= Source text =
>> begin

The files themselves contain comments specifying what SQL query the program corresponds to.
You can run just those DBM programs by running the following:
make tests/check_dbm && CK_RUN_SUITE="dbm-select" tests/check_dbm
Warning
Before Assignment III was published, the command to run the tests was:
make tests/check_dbm && CK_RUN_SUITE="dbm-sql-select" tests/check_dbm
If you have pulled the code for Assignment III, the above command will actually run the SQL tests (and not the DBM tests with code equivalent to certain SQL statements).
Step 5: INSERT statements¶
Implement the following instructions:
MakeRecord
Insert
Once you have implemented these instructions, along with cursors, your DBM will be complete enough to run DBM programs equivalent to INSERT statements.
Several DBM programs equivalent to INSERT queries are located in tests/files/dbm-programs/sql-insert/
.
The files themselves contain comments specifying what SQL query the program corresponds to.
You can run just those DBM programs by running the following:
make tests/check_dbm && CK_RUN_SUITE="dbm-insert" tests/check_dbm
Warning
Before Assignment III was published, the command to run the tests was:
make tests/check_dbm && CK_RUN_SUITE="dbm-sql-insert" tests/check_dbm
If you have pulled the code for Assignment III, the above command will actually run the SQL tests (and not the DBM tests with code equivalent to certain SQL statements).

>> end

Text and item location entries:

>> begin

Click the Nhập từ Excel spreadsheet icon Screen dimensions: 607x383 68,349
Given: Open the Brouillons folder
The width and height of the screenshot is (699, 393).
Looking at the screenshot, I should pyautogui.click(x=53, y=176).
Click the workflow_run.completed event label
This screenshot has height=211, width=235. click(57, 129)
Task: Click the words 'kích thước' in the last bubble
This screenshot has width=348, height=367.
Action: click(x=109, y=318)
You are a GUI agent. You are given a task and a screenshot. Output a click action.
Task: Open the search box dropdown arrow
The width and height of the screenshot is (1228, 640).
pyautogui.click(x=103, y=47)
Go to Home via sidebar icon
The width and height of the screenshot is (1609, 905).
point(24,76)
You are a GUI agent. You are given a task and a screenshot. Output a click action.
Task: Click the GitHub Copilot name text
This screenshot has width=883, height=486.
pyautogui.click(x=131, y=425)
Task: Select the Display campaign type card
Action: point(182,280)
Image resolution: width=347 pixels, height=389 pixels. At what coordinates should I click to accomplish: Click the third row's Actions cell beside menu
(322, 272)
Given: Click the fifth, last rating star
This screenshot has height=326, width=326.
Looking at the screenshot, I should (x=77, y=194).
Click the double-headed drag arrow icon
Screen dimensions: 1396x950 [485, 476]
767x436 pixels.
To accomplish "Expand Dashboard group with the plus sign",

>> end

= Complete the following =
#1 Repeat the passage of the DBM assignment text that begins at the words "Step 5: INSERT" and stops after the words "to INSERT statements.".
#2 Carry on writing the DBM assignment text from its final sentence.

= Answers to the exercise =
#1
Step 5: INSERT statements¶
Implement the following instructions:
MakeRecord
Insert
Once you have implemented these instructions, along with cursors, your DBM will be complete enough to run DBM programs equivalent to INSERT statements.

#2
Step 6: CREATE TABLE statements¶
Implement the following instruction:
CreateTable
Once you have implemented these instructions, along with INSERT statements and cursors, your DBM will be complete enough to run DBM programs equivalent to CREATE TABLE statements.
Several DBM programs equivalent to CREATE TABLE queries are located in tests/files/dbm-programs/sql-create/
.
The files themselves contain comments specifying what SQL query the program corresponds to.
You can run just those DBM programs by running the following:
make tests/check_dbm && CK_RUN_SUITE="dbm-create" tests/check_dbm
Warning
Before Assignment III was published, the command to run the tests was:
make tests/check_dbm && CK_RUN_SUITE="dbm-sql-create" tests/check_dbm
If you have pulled the code for Assignment III, the above command will actually run the SQL tests (and not the DBM tests with code equivalent to certain SQL statements).
Step 7: Index operations¶
Implement the following instructions:
IdxGt
IdxGe
IdxLt
IdxLe
IdxPKey
IdxInsert
CreateIndex
Once you have implemented these instructions, along with cursors, your DBM will be complete enough to run programs that create, manipulate, and query Index B-Trees.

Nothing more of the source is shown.